- **Exercise material**:
= Beginning of Section =

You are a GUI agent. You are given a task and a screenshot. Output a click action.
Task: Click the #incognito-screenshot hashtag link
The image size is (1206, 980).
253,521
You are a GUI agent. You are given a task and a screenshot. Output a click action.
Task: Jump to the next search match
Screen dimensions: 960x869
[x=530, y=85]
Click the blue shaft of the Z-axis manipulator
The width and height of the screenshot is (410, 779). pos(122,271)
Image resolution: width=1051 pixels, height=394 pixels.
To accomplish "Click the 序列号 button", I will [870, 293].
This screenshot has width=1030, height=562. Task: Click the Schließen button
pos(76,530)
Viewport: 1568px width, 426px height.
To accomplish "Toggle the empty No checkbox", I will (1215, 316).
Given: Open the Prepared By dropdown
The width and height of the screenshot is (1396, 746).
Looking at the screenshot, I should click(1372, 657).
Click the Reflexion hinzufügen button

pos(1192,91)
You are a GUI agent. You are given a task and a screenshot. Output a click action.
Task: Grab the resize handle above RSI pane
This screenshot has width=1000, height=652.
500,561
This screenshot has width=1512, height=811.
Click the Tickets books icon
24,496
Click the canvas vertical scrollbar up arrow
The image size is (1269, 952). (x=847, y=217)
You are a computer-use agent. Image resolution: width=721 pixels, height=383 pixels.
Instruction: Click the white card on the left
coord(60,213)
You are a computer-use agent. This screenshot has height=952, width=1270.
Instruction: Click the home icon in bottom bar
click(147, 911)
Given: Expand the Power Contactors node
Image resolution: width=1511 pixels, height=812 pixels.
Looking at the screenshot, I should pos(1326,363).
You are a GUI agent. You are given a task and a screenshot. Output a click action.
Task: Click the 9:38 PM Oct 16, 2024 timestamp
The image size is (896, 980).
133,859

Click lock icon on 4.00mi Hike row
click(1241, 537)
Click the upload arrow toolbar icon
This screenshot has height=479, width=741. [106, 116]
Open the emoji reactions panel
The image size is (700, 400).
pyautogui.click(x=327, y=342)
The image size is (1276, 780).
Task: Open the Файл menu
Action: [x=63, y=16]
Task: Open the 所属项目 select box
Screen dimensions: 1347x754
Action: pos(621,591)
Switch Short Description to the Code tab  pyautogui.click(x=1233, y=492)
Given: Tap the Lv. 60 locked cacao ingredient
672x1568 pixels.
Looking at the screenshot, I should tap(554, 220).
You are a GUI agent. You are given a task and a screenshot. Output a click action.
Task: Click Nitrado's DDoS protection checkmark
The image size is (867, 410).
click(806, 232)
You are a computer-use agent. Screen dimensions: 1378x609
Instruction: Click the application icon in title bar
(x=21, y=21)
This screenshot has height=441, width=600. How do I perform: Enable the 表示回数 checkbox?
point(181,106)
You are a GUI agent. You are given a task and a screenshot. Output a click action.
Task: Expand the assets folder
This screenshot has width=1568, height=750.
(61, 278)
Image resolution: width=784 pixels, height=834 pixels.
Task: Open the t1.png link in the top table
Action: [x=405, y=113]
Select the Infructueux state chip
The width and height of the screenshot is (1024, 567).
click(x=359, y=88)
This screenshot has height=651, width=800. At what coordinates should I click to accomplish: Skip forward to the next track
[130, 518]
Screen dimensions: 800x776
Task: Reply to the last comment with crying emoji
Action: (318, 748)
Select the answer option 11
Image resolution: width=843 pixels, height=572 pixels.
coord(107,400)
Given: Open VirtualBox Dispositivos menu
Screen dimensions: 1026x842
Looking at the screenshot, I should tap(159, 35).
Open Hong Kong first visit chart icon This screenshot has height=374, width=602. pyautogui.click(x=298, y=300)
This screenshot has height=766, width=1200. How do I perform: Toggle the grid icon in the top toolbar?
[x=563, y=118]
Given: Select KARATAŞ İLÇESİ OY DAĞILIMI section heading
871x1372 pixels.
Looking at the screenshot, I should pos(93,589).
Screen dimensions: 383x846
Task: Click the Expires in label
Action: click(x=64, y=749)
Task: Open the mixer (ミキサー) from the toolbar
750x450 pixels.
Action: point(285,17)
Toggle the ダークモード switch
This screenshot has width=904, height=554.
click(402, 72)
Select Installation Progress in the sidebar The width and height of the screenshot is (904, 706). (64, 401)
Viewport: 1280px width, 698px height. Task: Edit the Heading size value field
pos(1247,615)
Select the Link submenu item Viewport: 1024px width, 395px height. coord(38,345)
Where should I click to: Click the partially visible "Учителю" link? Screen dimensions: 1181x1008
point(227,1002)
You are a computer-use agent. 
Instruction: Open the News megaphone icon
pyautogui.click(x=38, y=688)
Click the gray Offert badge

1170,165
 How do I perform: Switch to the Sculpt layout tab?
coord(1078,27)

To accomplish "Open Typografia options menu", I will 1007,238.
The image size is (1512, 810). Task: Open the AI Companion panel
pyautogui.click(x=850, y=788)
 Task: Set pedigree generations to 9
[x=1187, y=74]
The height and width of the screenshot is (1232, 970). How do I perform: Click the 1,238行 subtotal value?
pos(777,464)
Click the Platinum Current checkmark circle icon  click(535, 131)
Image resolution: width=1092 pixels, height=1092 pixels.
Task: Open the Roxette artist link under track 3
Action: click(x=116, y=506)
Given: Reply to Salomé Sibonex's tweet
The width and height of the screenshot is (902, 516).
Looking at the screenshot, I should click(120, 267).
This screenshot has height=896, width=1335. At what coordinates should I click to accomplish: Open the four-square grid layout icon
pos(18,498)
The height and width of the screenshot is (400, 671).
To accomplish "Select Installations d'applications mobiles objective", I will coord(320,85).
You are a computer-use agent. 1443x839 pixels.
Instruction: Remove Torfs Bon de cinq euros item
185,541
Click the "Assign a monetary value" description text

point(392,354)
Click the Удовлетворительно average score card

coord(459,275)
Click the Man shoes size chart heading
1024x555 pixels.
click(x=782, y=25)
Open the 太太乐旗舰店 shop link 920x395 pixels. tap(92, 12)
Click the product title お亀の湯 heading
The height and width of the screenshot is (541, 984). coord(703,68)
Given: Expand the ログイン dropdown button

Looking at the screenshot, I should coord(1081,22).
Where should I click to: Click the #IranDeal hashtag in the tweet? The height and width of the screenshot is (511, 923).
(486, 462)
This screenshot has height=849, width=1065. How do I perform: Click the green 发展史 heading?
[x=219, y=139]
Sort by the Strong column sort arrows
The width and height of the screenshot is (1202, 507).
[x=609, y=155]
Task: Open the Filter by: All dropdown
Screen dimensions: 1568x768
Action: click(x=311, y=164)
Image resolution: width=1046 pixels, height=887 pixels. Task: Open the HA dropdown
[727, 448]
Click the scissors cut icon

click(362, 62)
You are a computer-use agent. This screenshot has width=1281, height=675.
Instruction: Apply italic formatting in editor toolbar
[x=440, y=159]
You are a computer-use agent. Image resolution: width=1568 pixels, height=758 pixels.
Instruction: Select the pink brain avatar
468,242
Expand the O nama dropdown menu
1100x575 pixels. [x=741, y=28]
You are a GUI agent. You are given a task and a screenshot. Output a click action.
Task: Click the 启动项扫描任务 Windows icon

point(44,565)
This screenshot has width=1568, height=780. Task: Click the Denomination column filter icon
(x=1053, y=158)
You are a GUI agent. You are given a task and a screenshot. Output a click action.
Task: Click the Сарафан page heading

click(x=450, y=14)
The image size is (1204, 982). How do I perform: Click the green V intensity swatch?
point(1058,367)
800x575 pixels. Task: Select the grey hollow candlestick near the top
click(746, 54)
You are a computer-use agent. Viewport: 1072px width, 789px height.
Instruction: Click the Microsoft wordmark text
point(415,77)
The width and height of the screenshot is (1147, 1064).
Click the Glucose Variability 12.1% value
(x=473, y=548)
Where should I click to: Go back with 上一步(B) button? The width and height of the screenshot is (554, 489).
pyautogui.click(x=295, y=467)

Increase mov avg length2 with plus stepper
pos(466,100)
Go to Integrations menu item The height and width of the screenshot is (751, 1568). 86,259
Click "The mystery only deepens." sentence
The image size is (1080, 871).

= End of Section =

- **Directions**: If a line in the data above holds the word "computer", count it, and give only the final number.

- **Solution for this problem**: 8